Su questa regia di grande impatto scenico ed emotivo, dove nessun movimento veniva lasciato al caso, e dove la distribuzione cromatica dei costumi de La Bottega Fantastica di Daniele Barbera creava un'atmosfera dai colori caldi che richiamava le assolate campagne del vizzinese, si innestava una scenografia che si inseriva perfettamente nello scenario naturale della cavea, e che nello stesso tempo permetteva di creare passaggi per i movimenti delle masse corali e dei protagonisti, riproducendo con fedeltà una piazza paesana con le sue botteghe e i suoi cortili. Sensata e coerente anche la scelta dei costumi in stile anni '50, tutti di taglio popolano tranne l'abito rosa di Lola, macchia di colore che ricordava il vestito rosso della bimba di The Schindler's List.
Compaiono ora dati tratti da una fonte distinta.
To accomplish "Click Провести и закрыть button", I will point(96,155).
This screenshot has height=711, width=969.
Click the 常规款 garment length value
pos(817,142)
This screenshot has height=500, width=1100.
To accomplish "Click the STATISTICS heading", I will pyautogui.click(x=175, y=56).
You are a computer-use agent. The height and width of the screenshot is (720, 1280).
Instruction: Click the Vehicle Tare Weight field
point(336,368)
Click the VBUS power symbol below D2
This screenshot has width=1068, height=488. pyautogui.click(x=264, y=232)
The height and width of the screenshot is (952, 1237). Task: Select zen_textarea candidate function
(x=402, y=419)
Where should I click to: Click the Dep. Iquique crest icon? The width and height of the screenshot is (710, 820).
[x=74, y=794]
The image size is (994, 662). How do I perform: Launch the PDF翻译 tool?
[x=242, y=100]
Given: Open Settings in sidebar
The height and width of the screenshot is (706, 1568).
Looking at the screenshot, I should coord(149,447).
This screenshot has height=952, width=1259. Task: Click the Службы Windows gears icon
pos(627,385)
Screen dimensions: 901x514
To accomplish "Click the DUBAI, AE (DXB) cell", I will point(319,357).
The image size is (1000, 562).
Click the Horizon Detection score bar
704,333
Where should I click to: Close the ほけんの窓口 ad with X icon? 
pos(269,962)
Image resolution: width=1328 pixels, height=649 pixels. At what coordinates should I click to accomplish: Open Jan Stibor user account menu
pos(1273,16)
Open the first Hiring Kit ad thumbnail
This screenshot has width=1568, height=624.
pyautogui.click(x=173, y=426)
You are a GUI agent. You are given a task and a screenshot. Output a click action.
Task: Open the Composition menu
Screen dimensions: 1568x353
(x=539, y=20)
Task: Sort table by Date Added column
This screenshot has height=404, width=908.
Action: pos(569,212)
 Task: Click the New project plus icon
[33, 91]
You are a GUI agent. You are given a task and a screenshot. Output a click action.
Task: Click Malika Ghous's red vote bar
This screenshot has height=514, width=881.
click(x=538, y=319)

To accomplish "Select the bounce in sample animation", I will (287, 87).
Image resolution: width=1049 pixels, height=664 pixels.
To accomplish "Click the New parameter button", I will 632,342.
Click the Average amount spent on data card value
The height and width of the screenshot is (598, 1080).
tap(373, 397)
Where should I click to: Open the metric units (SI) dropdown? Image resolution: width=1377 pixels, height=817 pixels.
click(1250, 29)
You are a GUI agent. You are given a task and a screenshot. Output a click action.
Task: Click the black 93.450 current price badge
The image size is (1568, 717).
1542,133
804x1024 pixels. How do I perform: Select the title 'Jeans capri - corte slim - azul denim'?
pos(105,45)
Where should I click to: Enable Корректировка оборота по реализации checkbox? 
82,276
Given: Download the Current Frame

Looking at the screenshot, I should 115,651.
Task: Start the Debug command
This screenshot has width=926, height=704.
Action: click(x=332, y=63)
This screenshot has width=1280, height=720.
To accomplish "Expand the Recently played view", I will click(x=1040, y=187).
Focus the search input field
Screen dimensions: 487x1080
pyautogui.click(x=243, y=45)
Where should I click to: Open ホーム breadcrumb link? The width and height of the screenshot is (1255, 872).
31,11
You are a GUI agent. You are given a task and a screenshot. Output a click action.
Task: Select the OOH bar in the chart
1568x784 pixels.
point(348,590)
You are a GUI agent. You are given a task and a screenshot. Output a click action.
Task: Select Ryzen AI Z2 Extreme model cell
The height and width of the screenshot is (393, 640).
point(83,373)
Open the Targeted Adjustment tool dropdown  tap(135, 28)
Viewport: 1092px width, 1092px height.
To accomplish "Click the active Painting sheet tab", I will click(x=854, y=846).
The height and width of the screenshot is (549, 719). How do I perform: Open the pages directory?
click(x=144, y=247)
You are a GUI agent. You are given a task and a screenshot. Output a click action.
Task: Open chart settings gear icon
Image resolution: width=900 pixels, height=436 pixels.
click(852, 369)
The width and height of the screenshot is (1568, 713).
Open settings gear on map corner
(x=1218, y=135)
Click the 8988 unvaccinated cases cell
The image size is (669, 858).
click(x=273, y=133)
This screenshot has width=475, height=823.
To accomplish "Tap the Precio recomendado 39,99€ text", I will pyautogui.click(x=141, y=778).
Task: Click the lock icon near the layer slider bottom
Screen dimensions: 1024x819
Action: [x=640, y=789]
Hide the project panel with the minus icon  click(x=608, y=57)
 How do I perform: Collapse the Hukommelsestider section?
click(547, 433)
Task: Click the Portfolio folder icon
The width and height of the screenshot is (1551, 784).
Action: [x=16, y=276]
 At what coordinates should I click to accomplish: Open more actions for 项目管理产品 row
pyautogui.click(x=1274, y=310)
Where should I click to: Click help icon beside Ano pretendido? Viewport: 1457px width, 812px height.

Sul fronte musicale, il Coro Lirico Siciliano, diretto da Francesco Costa, ha fornito una prova egregia, evidenziando la morbidezza di suono, la coesione e la fedeltà alla partitura che già conoscevamo, ma che si può senz'altro dire sia cresciuta nel tempo, fornendo all'ensemble una professionalità sempre più alta e una specificità artistica che ne fa un coro che riesce a inserirsi nell'opera come un personaggio a tutti gli effetti, sia da un punto di vista musicale, sia da quello drammaturgico, visto che la gestualità, i movimenti e le distribuzioni delle masse vengono curati alla stessa stregua della vocalità.

L'orchestra del Taormina Opera Stars, pur disimpegnandosi relativamente bene, ha mostrato purtroppo alcune manchevolezze, dovute sia allo squilibrio di fondo tra archi e fiati, sia soprattutto alla capacità del direttore Mariano Patti di compattare la compagine e di calibrarla sulle voci. L'esiguo numero degli archi, soprattutto violini e viole, ha fatto sì che non si riuscisse a creare un equilibrio appropriato con i fiati, in particolare gli ottoni, con risultati a tratti viranti sul bandistico, ma molto più spesso slegati e talvolta soverchianti i cantanti; vanno inoltre rilevate delle imprecisioni negli attacchi e una limitata attenzione all'espressività, la quale ultima si è tradotta in una certa asetticità evidenziatasi soprattutto nell'Intermezzo. Buona la prova dell'organo, mentre gli assolo di arpa risultavano alquanto rigidi e poco morbidi.

Quanto ai solisti, Marianna Cappellani, nel ruolo di Santuzza, ha dato prova di una discreta tecnica vocale, unita a buone sonorità nella zona media: mancava tuttavia quella potenza necessaria al canto verista, il che si è tradotto assai spesso in acuti forzati o scoperti, uniti ad una zona grave poco nitida. Non eccelsa la dizione né la gestualità, alquanto oleografica, specie nei duetti con Turiddu e Alfio, rispettivamente Delfio Paone e Giorgio Schipa: il primo si è disimpegnato a fatica nella tessitura, rifugiandosi talvolta nella mezza voce o all'opposto nell'urlato, con un canto spesso sbiancato; il secondo ha mostrato notevoli difficoltà nella resa del personaggio, sia in “Il cavallo scalpita”, sia soprattutto nel duetto con Santuzza, dove il suo “Ad essi io non perdono” nulla ha avuto della potenza e della rabbia che ci si sarebbe aspettato, pur se almeno da un punto di vista drammaturgico ha mostrato una discreta efficacia. Ottimo invece lo stornello di Lola, interpretato da Sabrina Messina con buona musicalità e notevole scioltezza.

In margine, va registrato che il Taormina Opera Stars ha conferito, a inizio serata, un premio alla carriera al direttore d'orchestra Donato Renzetti.